Extract every line of the items below that contains the string "Home".
[Start LISTED ENTRIES]
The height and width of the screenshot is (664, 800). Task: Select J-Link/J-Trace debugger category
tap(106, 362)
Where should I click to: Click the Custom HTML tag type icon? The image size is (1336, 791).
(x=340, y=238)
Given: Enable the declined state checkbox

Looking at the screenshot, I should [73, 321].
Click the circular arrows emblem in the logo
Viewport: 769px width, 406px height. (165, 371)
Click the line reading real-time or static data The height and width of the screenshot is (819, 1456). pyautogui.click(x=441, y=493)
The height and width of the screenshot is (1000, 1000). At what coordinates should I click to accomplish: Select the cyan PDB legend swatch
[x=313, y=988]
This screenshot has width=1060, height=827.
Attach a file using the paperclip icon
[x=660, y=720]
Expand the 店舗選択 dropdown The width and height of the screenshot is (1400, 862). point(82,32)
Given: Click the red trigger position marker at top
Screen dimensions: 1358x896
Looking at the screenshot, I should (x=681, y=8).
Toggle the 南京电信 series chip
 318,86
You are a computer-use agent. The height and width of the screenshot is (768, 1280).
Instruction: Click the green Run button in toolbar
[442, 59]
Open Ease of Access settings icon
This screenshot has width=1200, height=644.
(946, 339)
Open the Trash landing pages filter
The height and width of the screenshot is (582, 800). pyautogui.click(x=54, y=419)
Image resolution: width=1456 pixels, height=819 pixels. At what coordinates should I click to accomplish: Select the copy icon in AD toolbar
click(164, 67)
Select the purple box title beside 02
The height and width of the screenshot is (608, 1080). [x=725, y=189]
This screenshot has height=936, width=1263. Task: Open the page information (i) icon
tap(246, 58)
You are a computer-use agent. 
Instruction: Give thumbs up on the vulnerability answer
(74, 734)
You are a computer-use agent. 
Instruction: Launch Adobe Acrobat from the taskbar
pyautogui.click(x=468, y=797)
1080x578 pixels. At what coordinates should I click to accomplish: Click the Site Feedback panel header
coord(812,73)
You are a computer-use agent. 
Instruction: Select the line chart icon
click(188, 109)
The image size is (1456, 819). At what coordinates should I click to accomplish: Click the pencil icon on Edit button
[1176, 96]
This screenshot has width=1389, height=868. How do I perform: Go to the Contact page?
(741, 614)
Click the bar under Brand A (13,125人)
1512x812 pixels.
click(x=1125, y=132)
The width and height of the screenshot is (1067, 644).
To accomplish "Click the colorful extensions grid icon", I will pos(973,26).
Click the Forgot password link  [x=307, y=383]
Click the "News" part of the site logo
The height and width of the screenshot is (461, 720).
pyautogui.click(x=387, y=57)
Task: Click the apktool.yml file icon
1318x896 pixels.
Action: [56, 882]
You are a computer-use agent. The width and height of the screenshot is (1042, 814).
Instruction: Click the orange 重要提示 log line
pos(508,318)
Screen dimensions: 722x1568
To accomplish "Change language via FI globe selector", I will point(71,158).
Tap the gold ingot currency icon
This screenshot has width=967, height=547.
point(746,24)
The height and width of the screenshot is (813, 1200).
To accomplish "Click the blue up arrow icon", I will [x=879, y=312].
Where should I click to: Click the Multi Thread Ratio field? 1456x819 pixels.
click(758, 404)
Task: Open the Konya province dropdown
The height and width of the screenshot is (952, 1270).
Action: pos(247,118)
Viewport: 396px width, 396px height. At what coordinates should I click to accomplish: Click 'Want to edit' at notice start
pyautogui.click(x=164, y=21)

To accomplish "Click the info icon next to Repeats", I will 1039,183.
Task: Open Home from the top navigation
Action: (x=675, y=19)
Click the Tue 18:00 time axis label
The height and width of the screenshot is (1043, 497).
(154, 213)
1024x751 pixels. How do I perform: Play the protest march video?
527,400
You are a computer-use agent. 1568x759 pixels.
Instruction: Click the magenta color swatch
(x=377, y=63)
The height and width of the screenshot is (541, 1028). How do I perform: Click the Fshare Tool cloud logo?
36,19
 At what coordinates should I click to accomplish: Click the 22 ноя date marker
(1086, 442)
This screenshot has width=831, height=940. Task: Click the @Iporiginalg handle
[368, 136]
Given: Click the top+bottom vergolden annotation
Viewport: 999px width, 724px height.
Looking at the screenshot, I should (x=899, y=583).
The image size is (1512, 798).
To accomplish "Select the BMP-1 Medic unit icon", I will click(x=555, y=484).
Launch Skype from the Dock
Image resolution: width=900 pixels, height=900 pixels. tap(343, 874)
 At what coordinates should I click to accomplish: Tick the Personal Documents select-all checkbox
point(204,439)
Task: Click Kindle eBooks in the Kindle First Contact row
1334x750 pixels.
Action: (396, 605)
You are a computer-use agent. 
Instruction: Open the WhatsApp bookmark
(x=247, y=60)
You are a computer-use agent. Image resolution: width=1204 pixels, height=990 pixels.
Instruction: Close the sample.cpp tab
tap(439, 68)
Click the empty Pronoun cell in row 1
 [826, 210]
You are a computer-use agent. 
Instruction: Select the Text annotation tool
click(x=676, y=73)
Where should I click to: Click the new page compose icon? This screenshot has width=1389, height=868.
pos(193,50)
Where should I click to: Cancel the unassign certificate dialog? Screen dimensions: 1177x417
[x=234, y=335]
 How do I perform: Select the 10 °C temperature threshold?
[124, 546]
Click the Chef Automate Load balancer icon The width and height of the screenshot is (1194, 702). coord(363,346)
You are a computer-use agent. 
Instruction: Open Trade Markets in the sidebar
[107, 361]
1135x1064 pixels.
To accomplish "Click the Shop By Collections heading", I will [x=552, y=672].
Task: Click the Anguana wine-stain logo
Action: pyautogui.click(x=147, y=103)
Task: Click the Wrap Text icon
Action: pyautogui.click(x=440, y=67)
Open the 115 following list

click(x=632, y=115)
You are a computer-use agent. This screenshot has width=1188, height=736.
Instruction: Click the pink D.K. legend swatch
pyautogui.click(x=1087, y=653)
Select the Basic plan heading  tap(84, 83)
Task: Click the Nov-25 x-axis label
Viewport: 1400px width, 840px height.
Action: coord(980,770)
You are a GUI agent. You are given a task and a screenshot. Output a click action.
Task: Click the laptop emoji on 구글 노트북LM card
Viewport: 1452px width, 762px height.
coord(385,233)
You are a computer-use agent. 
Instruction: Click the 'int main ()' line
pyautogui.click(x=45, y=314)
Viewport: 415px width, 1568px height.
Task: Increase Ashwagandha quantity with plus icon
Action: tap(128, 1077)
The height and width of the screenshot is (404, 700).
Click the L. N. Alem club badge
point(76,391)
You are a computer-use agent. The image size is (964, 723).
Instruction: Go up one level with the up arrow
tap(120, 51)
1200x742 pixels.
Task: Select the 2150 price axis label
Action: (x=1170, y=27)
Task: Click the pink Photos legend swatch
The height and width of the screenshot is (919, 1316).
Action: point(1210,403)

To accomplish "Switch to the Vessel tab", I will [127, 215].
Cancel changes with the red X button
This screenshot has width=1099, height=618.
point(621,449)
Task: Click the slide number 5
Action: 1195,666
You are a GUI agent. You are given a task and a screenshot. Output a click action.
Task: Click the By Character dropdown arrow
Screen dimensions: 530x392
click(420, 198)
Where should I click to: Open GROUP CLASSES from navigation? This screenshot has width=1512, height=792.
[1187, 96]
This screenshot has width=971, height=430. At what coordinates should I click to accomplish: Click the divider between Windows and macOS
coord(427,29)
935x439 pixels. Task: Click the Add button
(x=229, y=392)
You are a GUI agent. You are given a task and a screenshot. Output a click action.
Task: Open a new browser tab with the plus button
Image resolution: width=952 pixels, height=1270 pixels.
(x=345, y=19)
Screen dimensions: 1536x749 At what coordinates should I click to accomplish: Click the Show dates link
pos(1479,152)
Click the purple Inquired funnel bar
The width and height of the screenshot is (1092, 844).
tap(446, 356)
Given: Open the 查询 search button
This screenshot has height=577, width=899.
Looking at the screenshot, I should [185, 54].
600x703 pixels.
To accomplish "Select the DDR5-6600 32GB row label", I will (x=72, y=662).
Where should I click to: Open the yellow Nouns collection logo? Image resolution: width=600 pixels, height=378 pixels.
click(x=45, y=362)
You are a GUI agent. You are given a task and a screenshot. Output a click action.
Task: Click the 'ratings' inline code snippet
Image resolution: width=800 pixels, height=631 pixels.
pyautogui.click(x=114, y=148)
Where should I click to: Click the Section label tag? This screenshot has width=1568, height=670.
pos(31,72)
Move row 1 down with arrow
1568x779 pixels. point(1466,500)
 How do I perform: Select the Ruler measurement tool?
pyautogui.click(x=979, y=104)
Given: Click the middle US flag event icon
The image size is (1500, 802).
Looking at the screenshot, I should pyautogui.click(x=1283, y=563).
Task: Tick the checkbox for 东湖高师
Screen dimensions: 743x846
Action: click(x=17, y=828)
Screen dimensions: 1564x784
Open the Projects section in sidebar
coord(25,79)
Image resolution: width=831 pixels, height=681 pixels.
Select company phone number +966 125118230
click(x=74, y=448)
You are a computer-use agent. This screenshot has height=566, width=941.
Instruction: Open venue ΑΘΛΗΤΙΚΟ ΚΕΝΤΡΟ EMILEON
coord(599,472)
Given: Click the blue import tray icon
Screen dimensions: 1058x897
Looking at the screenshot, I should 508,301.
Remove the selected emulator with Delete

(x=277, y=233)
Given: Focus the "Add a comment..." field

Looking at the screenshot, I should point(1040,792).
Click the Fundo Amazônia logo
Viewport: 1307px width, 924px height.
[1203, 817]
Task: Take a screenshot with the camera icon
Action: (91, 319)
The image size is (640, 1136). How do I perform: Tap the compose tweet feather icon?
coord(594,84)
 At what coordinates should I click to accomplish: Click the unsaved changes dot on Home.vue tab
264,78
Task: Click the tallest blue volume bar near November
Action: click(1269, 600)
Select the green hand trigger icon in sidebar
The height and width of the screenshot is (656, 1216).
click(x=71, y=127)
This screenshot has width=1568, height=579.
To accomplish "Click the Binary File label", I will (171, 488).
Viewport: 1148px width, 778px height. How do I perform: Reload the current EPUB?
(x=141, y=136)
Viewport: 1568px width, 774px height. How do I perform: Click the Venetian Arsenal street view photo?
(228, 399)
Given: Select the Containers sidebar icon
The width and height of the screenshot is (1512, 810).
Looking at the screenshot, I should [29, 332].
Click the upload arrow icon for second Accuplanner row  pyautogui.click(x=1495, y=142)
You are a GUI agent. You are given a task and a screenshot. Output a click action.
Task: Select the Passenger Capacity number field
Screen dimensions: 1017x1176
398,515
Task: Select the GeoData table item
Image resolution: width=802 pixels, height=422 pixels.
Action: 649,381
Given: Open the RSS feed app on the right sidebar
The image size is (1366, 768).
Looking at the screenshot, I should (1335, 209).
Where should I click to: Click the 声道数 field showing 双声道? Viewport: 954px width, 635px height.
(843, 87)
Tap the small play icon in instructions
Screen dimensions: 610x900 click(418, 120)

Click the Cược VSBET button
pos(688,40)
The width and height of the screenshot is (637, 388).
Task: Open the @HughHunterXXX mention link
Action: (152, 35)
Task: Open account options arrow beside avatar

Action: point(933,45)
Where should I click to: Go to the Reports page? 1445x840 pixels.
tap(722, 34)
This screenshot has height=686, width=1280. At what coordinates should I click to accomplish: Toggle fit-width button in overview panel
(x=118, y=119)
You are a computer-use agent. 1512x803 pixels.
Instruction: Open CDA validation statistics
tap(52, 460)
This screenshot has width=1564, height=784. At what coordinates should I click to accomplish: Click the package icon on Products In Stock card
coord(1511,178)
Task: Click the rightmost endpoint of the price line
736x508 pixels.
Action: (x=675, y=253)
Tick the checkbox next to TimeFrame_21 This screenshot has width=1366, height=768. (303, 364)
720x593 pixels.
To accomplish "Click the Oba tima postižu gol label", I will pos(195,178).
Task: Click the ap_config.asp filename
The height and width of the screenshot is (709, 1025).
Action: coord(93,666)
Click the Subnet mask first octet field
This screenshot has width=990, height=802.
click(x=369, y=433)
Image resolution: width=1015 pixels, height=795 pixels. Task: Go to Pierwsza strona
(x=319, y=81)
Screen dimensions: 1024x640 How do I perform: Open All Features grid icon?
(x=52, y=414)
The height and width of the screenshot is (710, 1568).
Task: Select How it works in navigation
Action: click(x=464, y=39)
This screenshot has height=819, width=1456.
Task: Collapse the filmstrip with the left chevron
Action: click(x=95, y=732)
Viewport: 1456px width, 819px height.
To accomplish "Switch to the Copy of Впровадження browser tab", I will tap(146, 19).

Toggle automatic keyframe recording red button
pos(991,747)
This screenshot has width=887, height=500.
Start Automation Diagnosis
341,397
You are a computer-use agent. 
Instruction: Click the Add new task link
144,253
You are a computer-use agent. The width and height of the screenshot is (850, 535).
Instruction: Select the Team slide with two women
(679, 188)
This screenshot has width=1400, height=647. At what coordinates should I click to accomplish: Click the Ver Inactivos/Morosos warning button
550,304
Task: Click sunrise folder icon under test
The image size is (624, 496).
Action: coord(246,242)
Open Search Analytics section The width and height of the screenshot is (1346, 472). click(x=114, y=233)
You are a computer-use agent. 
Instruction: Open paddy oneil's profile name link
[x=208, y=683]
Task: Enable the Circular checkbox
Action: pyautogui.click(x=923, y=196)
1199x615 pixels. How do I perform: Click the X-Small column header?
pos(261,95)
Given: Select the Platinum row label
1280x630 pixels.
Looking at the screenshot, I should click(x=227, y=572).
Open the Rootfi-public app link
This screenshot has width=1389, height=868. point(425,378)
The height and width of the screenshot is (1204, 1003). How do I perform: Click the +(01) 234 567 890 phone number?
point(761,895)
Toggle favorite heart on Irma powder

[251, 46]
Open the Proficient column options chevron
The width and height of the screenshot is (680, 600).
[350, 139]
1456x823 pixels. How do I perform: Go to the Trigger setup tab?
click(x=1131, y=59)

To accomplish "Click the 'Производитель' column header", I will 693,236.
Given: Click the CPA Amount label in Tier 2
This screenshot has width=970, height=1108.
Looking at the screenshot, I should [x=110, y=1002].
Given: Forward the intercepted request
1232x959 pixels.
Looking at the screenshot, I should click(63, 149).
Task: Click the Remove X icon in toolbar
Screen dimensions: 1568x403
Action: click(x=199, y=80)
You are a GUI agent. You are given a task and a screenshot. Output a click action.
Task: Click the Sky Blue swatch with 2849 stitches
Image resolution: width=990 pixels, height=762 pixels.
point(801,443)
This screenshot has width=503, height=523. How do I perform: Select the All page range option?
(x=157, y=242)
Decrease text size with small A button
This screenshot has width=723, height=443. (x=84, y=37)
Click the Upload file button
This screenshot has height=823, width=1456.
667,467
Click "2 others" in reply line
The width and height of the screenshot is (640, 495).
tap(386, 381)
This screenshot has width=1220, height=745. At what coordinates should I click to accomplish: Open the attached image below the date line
[End LISTED ENTRIES]
■ OUTPUT BELOW ■
Task: Open Home from the top navigation
 At what coordinates should I click to accomplish: Click the unsaved changes dot on Home.vue tab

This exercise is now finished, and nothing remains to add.